Although the meeting green-lighted the plan, further hurdles remained, but these were mostly cleared by late August.

Firstly, the Citizen reported that on August 26, W H Jones, superintendent of the Biltmore schools, had announced that teachers had been appointed for the new college. These were, S B Conley (English and history), T L Revelle (mathematics and physics), and W M Hunt (French and Latin).

Secondly, J Henry Highsmith, the State Inspector of High Schools, gave his approval to the project. On August 28, the Charlotte Sunday Observer quoted Highsmith as saying, "The junior college which is being established at Biltmore for Asheville and Buncombe County gives an opportunity for the city and county to do one of the finest pieces of pioneer work in public education in North Carolina".

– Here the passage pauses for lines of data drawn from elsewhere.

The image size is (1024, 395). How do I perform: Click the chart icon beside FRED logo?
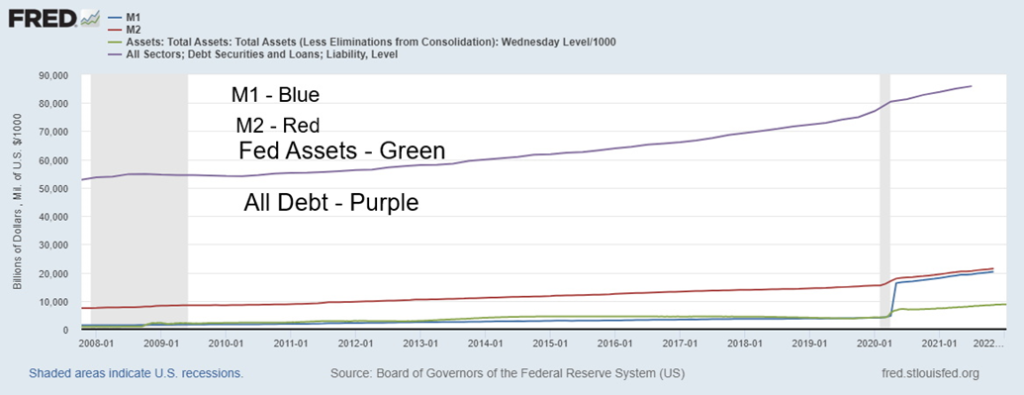(89, 19)
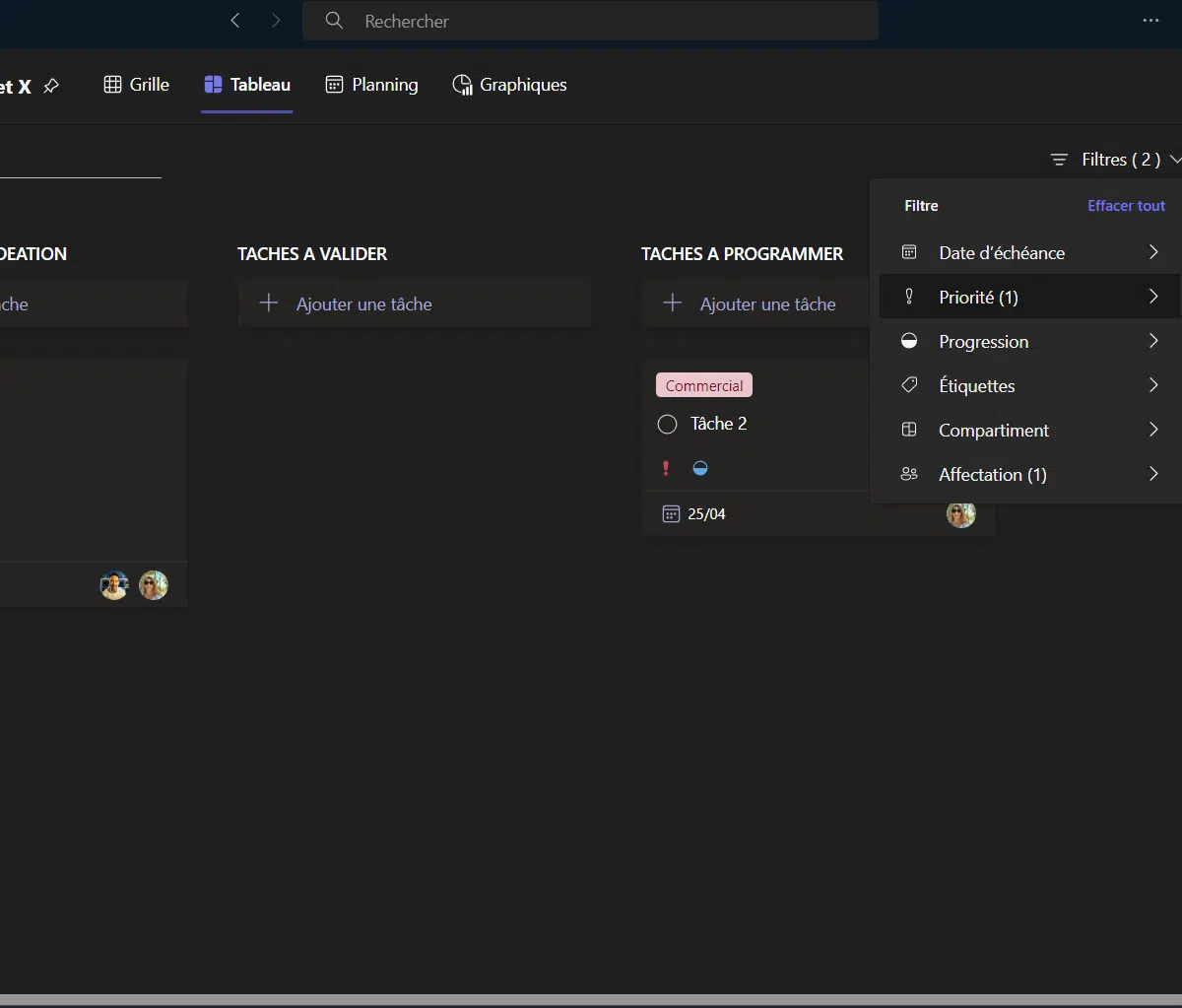Open the three-dot more options menu

click(x=1150, y=21)
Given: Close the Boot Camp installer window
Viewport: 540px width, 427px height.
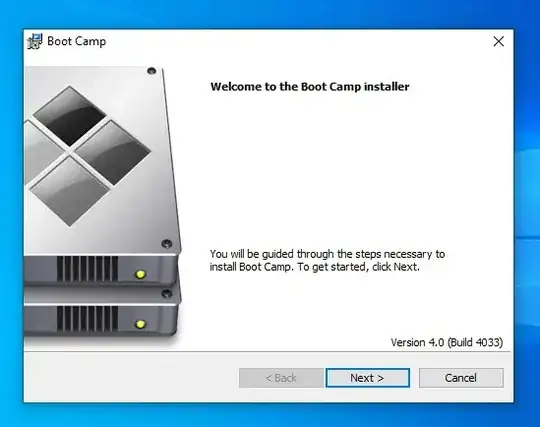Looking at the screenshot, I should point(498,41).
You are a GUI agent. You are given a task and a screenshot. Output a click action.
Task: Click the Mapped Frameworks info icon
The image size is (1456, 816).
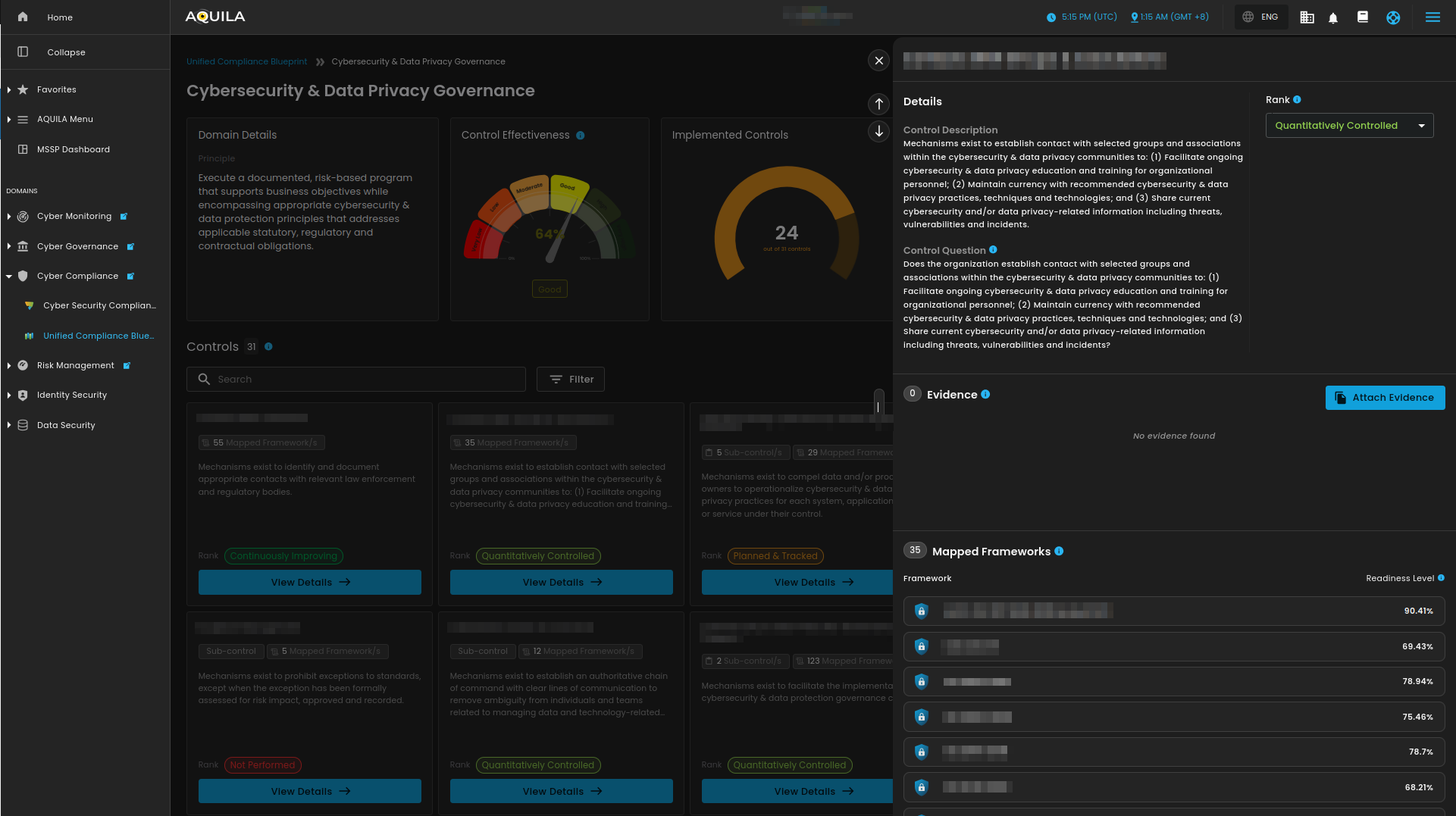pos(1059,552)
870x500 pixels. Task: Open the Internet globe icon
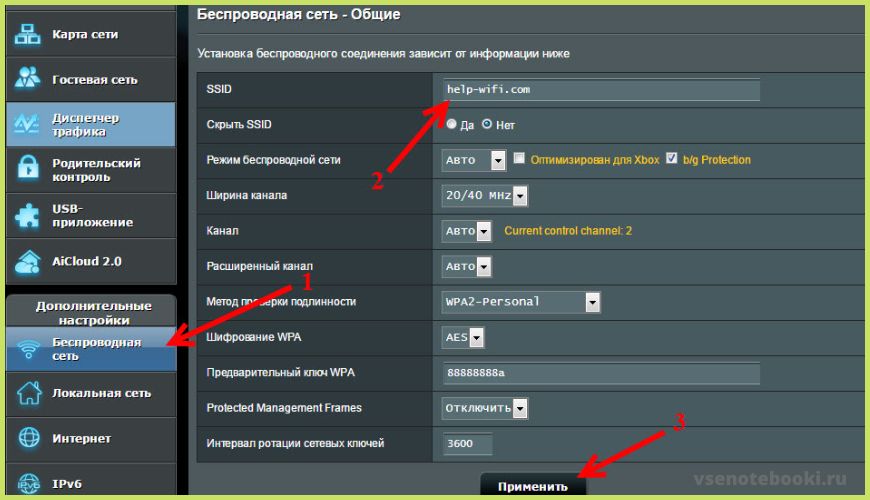[x=28, y=438]
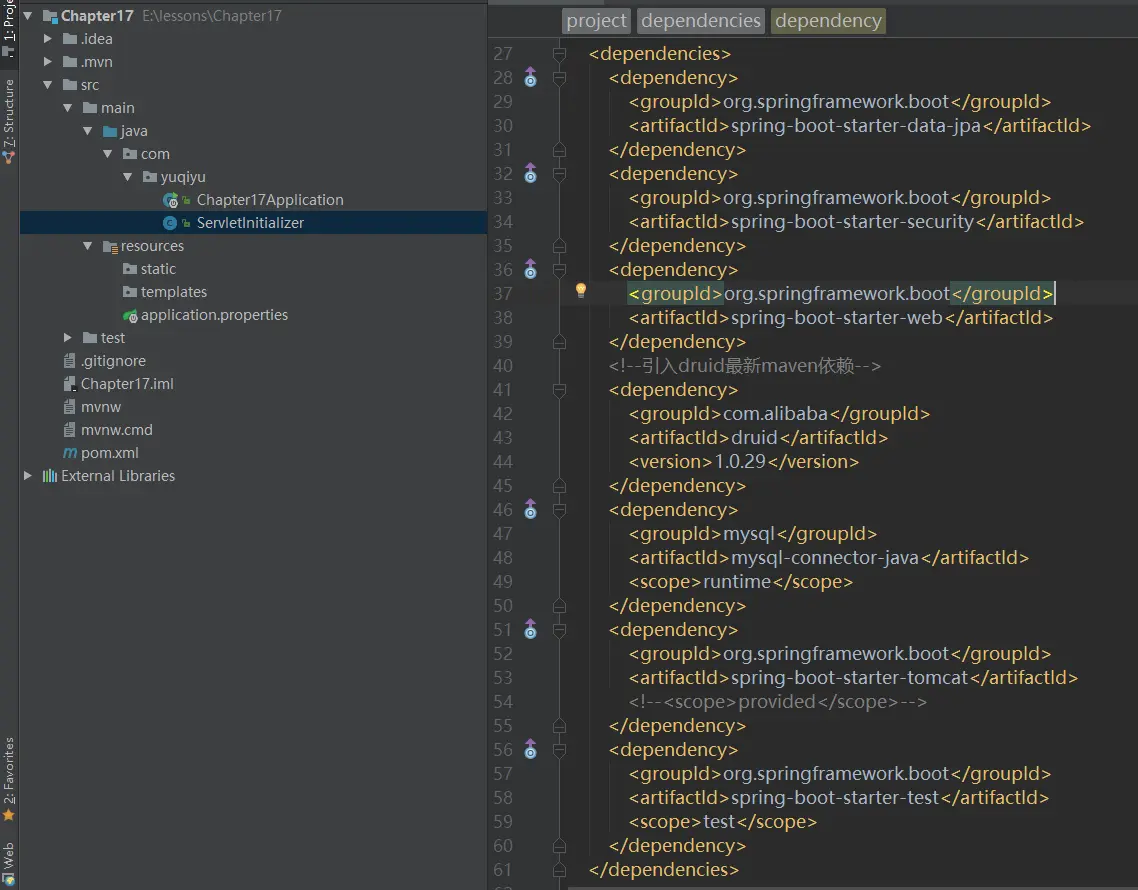Viewport: 1138px width, 890px height.
Task: Select the pom.xml Maven file icon
Action: tap(69, 453)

Some potential students had been concerned that they may not receive full credit towards getting a State teacher's certificate, or towards entering another college in the State. However, on August 30, the Citizen reported that, the previous day, A C Reynolds had received a letter from James K Hillman, director of certification in the North Carolina State Department of Education. In the letter, Hillman "assured local officials that with the maintenance of certain standards, all of which have already been provided for, the year's attendance at the Buncombe County College would be counted as equal to a year at any other accredited college in the State".

The college was still not quite ready though.

The opening date has originally been scheduled for September 6, 1927, but this had to be postponed to September 12 because, as the Citizen reported on August 31, although the buildings and installation of equipment were completed, the grounds were "not in shape".

In the Edgar M Lyda Collection in Special Collections at Ramsey Library is a document, undated but probably written around the time Buncombe County Junior College was started, outlining the case for the Board of County Commissioners to approve funding for the new college. The author(s) predicted that "at least one-half of our high school graduates will attend the junior college", and gave reasons why the college proposition was "sound from an economic point of view". In addition to the financial benefits, the paper also described how many students completing "eleven grades [of high school] are only sixteen or seventeen years of age and are not old enough to stand the strain of being thrust out from the home influences and restraints without seriously undermining their morals", and should therefore be attending a college close to home.

"Don't undermine your morals.....attend UNC Asheville". A recruiting cry the university missed?